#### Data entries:
:::

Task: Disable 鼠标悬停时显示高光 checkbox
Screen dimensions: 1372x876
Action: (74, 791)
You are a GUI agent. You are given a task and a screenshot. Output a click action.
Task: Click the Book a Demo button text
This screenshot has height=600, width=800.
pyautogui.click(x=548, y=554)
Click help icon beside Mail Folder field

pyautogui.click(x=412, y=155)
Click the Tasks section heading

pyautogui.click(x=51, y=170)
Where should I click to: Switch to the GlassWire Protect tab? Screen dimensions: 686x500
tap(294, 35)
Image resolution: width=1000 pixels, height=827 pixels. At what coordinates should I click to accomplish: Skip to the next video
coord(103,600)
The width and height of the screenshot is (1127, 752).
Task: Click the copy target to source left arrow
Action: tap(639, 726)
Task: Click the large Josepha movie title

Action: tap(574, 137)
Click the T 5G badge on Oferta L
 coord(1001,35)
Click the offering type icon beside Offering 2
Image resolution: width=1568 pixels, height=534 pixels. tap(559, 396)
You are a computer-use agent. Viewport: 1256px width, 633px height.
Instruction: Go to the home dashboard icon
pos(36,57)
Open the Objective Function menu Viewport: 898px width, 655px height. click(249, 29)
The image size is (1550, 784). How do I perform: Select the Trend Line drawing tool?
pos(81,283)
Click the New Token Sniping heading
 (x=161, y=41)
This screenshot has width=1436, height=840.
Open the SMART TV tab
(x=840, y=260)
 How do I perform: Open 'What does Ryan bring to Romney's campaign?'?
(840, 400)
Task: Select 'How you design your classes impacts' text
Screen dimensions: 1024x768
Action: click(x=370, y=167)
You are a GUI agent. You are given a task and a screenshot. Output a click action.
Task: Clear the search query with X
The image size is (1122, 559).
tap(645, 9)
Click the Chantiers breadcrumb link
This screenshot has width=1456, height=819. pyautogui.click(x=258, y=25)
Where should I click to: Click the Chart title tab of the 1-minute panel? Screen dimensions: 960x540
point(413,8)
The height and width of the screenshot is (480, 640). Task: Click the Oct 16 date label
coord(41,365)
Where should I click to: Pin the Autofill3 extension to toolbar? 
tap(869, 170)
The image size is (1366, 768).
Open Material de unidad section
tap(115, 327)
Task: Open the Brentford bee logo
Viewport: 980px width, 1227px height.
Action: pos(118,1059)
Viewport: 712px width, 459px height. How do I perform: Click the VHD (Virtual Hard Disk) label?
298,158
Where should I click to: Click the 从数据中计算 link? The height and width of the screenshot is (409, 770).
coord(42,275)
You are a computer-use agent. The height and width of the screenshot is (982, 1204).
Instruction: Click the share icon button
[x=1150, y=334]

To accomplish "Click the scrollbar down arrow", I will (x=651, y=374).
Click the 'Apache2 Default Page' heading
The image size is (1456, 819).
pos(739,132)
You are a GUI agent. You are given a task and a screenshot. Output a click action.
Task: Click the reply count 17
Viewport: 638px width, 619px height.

:::

#### Assigned task:
Look above and return each line of the records exactly, from the very first through the line with "Open the Objective", both included.

#### Response area:
Task: Disable 鼠标悬停时显示高光 checkbox
Screen dimensions: 1372x876
Action: (74, 791)
You are a GUI agent. You are given a task and a screenshot. Output a click action.
Task: Click the Book a Demo button text
This screenshot has height=600, width=800.
pyautogui.click(x=548, y=554)
Click help icon beside Mail Folder field

pyautogui.click(x=412, y=155)
Click the Tasks section heading

pyautogui.click(x=51, y=170)
Where should I click to: Switch to the GlassWire Protect tab? Screen dimensions: 686x500
tap(294, 35)
Image resolution: width=1000 pixels, height=827 pixels. At what coordinates should I click to accomplish: Skip to the next video
coord(103,600)
The width and height of the screenshot is (1127, 752).
Task: Click the copy target to source left arrow
Action: tap(639, 726)
Task: Click the large Josepha movie title

Action: tap(574, 137)
Click the T 5G badge on Oferta L
 coord(1001,35)
Click the offering type icon beside Offering 2
Image resolution: width=1568 pixels, height=534 pixels. tap(559, 396)
You are a computer-use agent. Viewport: 1256px width, 633px height.
Instruction: Go to the home dashboard icon
pos(36,57)
Open the Objective Function menu Viewport: 898px width, 655px height. click(249, 29)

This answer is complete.